# ASSIGNMENT
For the records below, tally the lines that contain "swatch" and give only that number.

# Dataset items
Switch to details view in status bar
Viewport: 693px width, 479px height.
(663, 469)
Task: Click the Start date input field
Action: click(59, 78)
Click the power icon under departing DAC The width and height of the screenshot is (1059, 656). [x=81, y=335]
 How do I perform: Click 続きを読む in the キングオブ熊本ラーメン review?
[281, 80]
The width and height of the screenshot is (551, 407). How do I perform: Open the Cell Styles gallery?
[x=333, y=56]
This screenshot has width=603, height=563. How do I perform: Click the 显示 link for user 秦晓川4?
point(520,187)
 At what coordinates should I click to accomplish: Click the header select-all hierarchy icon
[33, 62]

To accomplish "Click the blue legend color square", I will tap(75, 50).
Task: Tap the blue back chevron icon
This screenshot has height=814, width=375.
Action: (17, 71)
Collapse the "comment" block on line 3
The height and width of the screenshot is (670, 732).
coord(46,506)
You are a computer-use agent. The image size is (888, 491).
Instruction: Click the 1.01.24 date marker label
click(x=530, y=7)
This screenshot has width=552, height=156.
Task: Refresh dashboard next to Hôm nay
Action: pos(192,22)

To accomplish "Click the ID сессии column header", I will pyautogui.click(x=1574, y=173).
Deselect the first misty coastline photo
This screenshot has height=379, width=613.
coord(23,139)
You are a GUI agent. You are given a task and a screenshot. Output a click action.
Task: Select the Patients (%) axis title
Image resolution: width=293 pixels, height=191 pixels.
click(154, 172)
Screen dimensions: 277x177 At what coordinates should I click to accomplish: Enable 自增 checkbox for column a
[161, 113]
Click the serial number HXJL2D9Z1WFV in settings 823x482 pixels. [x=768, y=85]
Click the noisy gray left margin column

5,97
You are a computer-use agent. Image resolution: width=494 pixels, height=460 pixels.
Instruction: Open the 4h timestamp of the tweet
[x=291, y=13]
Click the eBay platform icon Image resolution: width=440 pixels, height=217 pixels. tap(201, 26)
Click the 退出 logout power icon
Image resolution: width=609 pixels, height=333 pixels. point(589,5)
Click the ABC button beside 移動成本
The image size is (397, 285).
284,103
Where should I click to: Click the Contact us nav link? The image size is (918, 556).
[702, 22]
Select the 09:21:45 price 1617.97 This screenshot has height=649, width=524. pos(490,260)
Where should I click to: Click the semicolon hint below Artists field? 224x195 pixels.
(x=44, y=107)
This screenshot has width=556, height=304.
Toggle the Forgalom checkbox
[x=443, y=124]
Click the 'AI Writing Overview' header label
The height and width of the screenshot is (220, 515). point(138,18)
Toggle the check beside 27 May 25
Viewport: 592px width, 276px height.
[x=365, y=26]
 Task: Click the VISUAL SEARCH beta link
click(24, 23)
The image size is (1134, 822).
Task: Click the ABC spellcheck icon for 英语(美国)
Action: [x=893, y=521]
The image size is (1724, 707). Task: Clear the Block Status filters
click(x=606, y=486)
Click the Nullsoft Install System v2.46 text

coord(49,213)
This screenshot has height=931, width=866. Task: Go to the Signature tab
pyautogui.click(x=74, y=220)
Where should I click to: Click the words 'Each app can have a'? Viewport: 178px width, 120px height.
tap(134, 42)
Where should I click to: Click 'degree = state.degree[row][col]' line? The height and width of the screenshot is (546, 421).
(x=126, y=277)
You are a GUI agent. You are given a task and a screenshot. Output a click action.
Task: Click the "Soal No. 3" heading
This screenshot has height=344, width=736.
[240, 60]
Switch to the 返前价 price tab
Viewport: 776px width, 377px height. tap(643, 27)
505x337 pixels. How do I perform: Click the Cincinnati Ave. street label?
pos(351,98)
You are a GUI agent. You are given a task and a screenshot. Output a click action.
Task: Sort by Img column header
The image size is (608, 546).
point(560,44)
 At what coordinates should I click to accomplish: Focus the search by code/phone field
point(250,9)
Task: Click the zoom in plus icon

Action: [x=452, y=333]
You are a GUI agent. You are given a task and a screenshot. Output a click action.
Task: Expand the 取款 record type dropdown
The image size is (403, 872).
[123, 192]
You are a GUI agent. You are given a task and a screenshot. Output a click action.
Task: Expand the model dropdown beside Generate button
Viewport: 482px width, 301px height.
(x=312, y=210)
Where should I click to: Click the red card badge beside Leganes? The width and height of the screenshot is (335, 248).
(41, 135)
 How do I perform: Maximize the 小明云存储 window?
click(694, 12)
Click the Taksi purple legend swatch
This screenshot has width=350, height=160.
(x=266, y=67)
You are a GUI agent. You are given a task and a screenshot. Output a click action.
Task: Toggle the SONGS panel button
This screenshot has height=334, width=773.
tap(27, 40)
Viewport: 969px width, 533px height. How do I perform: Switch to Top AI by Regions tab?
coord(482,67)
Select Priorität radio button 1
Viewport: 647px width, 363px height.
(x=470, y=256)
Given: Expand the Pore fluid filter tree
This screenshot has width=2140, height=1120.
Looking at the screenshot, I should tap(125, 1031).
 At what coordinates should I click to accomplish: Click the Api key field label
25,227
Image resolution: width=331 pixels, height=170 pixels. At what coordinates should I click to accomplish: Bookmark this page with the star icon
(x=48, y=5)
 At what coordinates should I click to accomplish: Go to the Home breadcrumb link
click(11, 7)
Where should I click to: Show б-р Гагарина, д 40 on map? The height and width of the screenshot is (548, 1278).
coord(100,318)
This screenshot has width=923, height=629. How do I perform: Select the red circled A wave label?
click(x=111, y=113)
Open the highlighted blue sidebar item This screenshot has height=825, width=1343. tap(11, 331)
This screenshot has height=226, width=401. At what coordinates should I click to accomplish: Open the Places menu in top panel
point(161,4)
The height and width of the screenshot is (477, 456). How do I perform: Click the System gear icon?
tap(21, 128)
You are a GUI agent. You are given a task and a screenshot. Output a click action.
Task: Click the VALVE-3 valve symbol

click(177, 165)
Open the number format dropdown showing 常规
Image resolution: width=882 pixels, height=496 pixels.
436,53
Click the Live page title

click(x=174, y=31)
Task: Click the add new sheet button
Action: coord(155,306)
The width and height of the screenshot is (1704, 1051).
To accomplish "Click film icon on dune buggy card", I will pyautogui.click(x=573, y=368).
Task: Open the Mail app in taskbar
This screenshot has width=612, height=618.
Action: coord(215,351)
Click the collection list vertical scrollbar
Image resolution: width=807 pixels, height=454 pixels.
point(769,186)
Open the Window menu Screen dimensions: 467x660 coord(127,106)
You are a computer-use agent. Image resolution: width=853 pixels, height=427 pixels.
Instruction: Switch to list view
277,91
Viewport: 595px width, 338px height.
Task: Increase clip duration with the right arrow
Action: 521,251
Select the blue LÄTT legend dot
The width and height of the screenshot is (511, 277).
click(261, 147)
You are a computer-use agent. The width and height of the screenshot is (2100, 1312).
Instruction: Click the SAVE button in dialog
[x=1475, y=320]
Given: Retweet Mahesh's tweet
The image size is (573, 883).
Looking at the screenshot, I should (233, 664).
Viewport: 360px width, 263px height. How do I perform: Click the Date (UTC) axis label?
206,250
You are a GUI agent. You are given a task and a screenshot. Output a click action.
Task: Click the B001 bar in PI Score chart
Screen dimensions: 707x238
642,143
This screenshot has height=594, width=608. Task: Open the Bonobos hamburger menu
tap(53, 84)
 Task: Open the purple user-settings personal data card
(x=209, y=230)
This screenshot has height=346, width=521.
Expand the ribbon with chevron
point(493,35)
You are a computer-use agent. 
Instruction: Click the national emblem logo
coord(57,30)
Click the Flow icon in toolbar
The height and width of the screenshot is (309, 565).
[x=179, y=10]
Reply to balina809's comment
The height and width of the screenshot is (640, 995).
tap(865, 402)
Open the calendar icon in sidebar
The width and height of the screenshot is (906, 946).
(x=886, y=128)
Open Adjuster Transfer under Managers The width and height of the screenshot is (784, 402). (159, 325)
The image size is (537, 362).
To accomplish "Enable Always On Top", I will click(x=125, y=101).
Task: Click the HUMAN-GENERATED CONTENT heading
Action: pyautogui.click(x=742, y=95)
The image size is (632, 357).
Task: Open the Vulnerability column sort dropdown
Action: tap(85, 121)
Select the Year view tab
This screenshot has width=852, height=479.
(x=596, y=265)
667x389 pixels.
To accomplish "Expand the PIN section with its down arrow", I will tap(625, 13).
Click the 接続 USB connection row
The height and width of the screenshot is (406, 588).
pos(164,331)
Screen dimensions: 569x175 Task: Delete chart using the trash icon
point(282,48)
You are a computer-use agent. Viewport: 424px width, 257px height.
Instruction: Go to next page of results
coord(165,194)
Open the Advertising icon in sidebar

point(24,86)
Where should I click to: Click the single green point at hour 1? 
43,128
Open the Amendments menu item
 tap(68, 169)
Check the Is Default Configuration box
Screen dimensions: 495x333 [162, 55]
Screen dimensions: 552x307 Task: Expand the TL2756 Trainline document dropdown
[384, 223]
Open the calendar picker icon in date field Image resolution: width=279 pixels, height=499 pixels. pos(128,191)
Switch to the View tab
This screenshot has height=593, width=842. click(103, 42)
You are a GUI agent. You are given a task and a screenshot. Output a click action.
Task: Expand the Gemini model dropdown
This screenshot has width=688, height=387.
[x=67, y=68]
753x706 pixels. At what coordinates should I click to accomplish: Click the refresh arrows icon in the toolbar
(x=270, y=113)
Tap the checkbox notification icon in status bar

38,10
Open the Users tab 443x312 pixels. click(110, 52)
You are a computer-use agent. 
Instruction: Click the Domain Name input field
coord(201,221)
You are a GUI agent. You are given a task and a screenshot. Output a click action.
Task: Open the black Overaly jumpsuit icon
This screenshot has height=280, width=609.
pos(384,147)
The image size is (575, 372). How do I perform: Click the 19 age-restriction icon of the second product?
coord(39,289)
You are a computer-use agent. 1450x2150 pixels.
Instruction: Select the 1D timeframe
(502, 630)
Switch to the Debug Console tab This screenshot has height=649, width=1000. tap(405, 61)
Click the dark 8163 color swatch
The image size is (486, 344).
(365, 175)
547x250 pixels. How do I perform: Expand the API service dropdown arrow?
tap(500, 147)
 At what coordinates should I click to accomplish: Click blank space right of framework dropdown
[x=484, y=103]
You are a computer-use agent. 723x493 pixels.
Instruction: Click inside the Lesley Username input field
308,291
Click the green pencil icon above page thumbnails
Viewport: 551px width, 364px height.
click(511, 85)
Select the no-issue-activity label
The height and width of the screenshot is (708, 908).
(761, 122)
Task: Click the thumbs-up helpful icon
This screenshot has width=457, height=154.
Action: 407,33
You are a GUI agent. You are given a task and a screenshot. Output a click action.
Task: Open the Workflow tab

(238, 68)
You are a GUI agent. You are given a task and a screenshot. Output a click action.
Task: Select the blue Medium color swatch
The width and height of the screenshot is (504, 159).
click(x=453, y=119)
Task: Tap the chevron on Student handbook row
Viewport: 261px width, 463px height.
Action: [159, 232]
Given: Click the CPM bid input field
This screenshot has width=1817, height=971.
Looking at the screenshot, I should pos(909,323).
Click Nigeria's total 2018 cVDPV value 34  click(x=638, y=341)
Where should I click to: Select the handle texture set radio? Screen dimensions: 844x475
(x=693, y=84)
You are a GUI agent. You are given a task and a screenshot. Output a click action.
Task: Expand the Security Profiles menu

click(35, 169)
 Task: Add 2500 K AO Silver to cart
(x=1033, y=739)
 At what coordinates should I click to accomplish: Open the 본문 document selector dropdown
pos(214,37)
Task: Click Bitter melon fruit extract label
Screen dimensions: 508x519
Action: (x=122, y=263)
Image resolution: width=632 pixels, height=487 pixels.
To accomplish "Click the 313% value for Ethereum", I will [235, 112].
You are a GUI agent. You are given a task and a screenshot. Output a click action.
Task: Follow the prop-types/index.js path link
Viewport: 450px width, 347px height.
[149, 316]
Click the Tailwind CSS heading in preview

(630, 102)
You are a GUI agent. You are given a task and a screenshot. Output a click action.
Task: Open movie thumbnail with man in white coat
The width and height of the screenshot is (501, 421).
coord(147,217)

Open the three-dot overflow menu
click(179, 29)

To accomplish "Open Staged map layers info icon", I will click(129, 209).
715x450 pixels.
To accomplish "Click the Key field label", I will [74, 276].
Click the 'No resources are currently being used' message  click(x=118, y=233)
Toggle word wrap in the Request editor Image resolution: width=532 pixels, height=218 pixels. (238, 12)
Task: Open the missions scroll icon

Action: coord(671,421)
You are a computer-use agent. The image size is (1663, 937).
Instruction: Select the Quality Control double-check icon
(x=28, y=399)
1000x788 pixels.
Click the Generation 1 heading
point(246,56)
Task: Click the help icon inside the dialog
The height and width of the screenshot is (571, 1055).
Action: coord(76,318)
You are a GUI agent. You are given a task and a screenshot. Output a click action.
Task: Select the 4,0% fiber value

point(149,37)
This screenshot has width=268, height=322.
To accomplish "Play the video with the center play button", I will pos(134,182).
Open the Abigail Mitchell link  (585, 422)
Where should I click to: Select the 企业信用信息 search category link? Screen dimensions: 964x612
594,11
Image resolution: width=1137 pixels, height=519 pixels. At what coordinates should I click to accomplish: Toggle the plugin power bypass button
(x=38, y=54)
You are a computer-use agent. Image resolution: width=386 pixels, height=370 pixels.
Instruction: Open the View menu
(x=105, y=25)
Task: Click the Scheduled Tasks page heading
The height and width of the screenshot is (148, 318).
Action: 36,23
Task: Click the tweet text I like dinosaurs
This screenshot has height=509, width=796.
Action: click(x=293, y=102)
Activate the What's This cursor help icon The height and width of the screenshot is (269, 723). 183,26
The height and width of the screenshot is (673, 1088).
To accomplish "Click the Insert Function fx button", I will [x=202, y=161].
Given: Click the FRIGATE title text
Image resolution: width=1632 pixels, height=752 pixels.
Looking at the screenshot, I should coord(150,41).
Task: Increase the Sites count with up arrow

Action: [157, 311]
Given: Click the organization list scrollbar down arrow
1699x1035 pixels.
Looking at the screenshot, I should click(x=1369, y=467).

# TASK RESULT
3